Empirical performance claims rest on direct measurements against external baselines with no internal reduction

full rationale

The paper's central results consist of measured top-1 accuracy (78.4% on ImageNet-1k) and detection accuracy (on MS-COCO) for the proposed MobileViT architecture, compared directly to independent external models (MobileNetv3, DeIT). These quantities are obtained by training and evaluating the network on standard benchmarks rather than being derived from any fitted internal parameters, self-citations, or ansatz that would make the output equivalent to the input by construction. The architectural description (transformers as convolutions) is presented as a design choice whose value is then validated empirically; no load-bearing step in the reported chain reduces to a tautology or to a prior result authored by the same team. The work is therefore self-contained against external benchmarks.

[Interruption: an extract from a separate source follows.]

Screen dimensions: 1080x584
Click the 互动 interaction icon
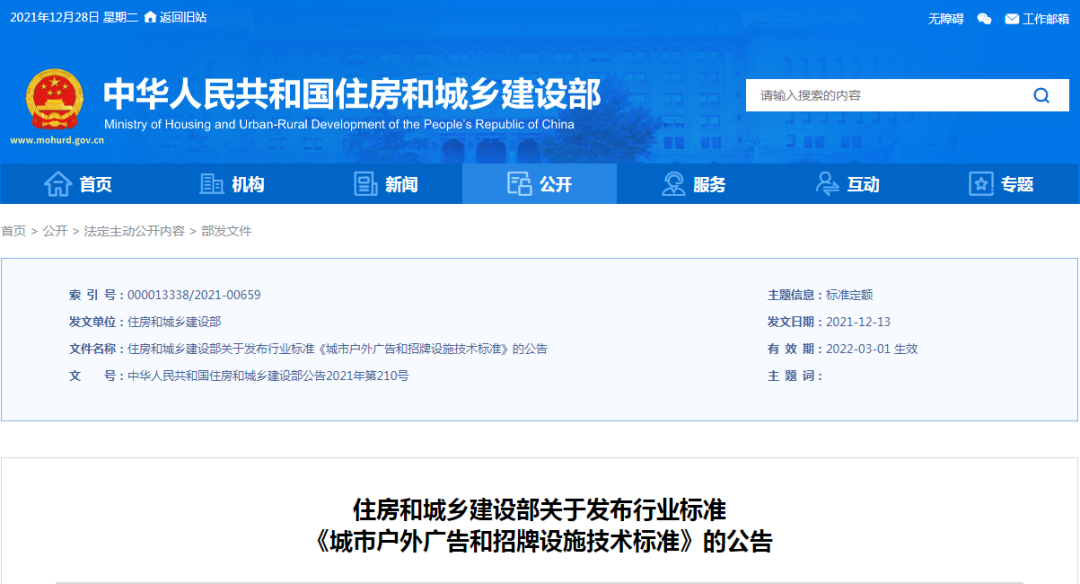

Axiom & Free-Parameter Ledger

1 free parameters · 0 axioms · 0 invented entities

The central claim rests on the empirical performance of a hand-designed hybrid architecture whose internal dimensions, block counts, and fusion strategy are chosen by the authors; these choices function as free parameters that are not derived from first principles.

free parameters (1)
  • MobileViT block dimensions and fusion ratios
    Number of transformer layers per block, channel widths, and how local and global features are combined are architectural hyperparameters tuned to achieve the reported accuracy.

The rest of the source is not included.